__SELECTED PASSAGE__
4. Evaluation and Results

To estimate the ability of the proposed approach to human action recognition, a famous human action and the largest databases, that is, the KTH human action dataset [39] and Weizmann human action recognition robustness set [31, 41], are implemented in the tests. KTH action dataset is the largest human action dataset including 598 action sequences that it comprises six types of single person actions as boxing, clapping, jogging, running, walking, and waving. These actions are performed by 25 people in different conditions: outdoors (s1), outdoors with scale variation (s2), outdoors with different clothes (s3), and indoors with lighting variation (s4). Here, using downsampling the sequences resolutions become 200 142 pixels. For our approach, we used 5 random cases (subjects) for training and making the form and motion predefined templates. As it is mentioned in the literature, KTH is a robust intrasubject variation with large set whereas the camera for taking the video during the preparation had some shacking and it makes the work with this database very difficult. Moreover, it has four scenarios which are independent, separately trained, and tested (i.e., four visually different databases, which share the same classes). Both alternatives have been run. For considering the symmetry problem of human actions, there is a mirror function for sequences along with vertical axis which can be available for testing and training sets. Here all possible overlapping of human actions within the training and testing sets has been considered (e.g., one video has 32 and 24 action frames).

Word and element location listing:
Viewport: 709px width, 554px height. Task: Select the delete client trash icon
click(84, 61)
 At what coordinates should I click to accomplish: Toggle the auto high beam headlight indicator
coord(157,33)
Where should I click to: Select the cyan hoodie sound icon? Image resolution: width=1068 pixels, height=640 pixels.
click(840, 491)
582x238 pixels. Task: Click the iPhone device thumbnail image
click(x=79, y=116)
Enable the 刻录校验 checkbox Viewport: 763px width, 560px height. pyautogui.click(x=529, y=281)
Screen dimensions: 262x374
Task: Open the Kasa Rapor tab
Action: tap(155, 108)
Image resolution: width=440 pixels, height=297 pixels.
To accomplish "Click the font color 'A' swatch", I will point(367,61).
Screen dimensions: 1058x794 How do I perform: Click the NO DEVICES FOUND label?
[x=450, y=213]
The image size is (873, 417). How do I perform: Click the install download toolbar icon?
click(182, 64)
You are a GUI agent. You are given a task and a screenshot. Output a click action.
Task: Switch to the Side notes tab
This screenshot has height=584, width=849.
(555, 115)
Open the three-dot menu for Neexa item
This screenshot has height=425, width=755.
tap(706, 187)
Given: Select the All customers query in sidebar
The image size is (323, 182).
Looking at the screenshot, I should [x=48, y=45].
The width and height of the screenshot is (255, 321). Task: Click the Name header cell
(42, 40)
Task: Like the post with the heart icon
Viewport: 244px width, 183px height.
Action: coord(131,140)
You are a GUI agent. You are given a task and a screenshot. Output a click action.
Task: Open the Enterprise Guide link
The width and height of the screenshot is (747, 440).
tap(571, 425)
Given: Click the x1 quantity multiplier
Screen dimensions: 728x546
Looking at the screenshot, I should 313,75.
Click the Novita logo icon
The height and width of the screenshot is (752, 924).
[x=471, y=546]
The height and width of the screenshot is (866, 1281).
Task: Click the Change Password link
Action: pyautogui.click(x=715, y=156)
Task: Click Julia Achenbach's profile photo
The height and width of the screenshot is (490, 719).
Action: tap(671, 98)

__GIVEN EXERCISE__
According to the evaluation section, why is working with the KTH database very difficult? Answer in one to three sentences. The listing is not needed here.

__EXPECTED ANSWER__
The camera that recorded the KTH videos shook somewhat during preparation. That shaking makes working with the database very difficult.